Having this in mind, this puts new requirements on the IDS/IPS. Not only should they have a good detection rate and low false positive rate, they should also have the necessary information available to actually investigate the indications that alerts truly are, but also investigate traffic that isn’t tied to an alert. Further more, which is one of the crucial elements of performing forensics, is to avoid informing the potential attacker about your knowledge of an attack. This is lesson 1A in incident handling - never try to contact the source of the alerts; never visit the website that the attack is coming from etc. All these actions might inform the attacker of your knowledge of the compromise, and as such will cripple your ability to investigate it.

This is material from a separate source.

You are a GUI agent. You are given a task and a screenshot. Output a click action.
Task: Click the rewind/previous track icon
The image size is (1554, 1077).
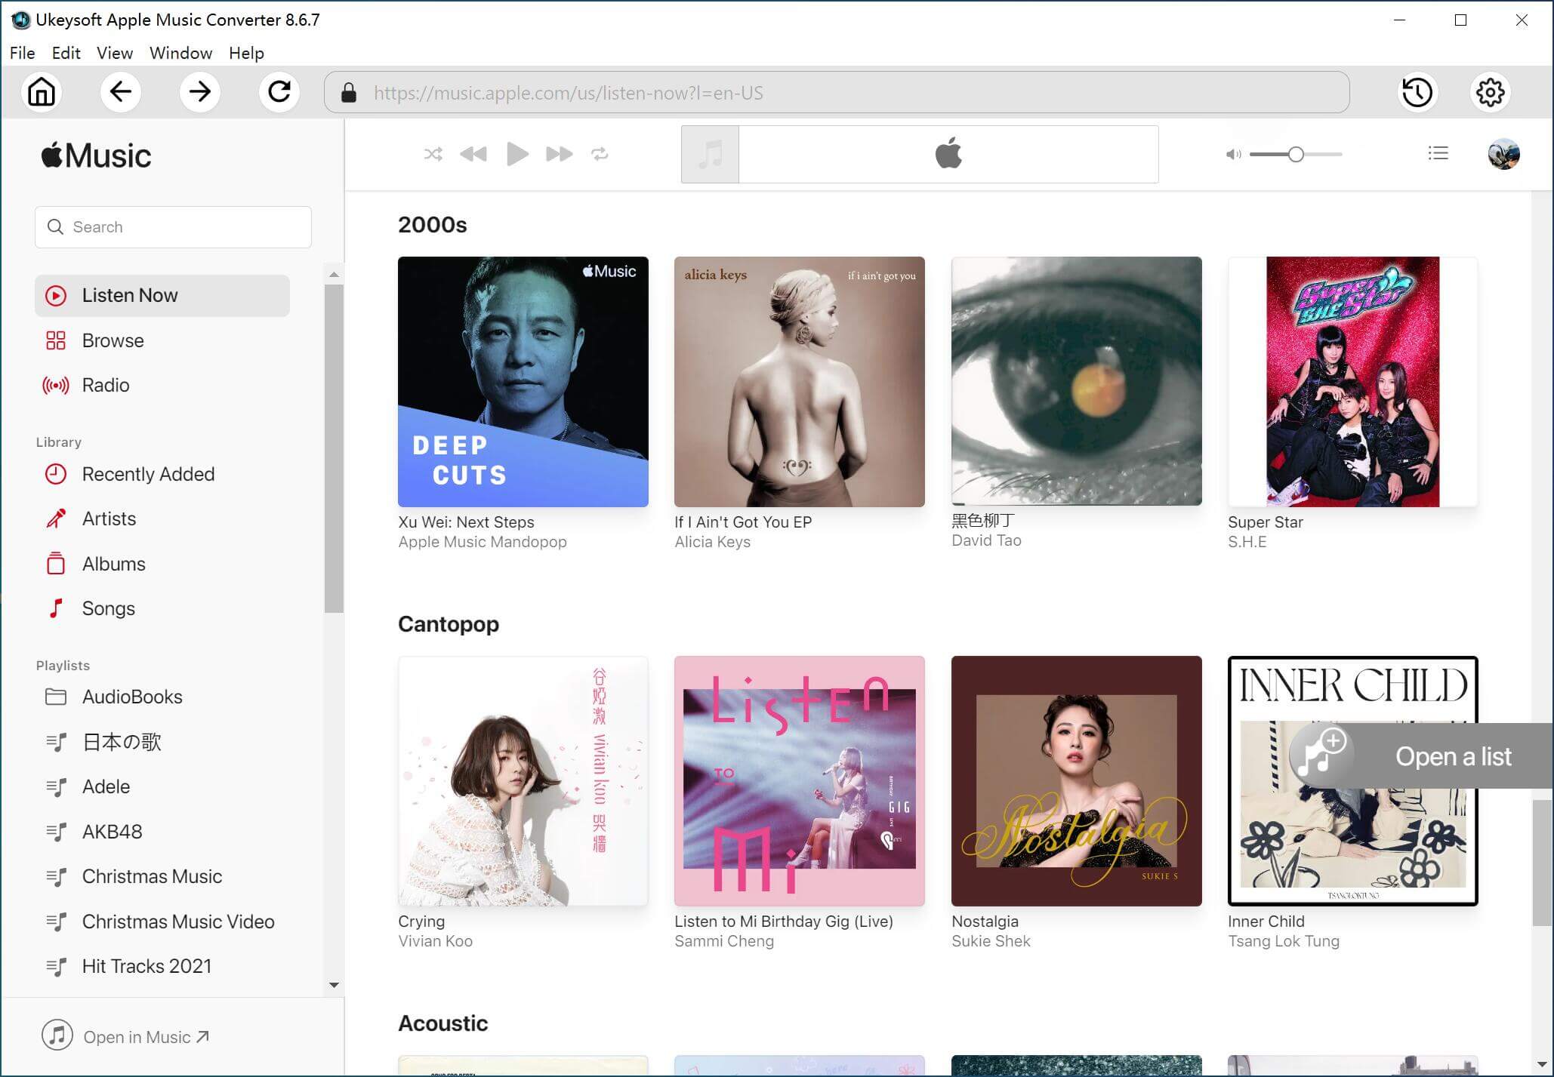(475, 153)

Related to this is the fact that most IDS/IPS systems, and some firewalls aswell for that matter, does lookups of source and target IPs in the alerts. This feature, which is intended to make the alerts more easily readable, might in fact inform the attacker that some system has processed the traffic from him. When an alert fires the system will automatically try to do a reverse lookup on the IP, the host will contact the root server and follow it’s trail down to the DNS server that has information about the IP in question. This DNS-server could very likely be run by the attacker who now sees someone doing lookups on his IP. See how the solution itself contributes to the problem?
A possible solution to this, which doesn’t involve turning of name resolution entirely, is to be able to configure the system to use 3:rd party dns-servers or dns-proxies for external IP:s. I learnt of a tool that has implemented the support for this, namely the excellent network security monitoring console Sguil.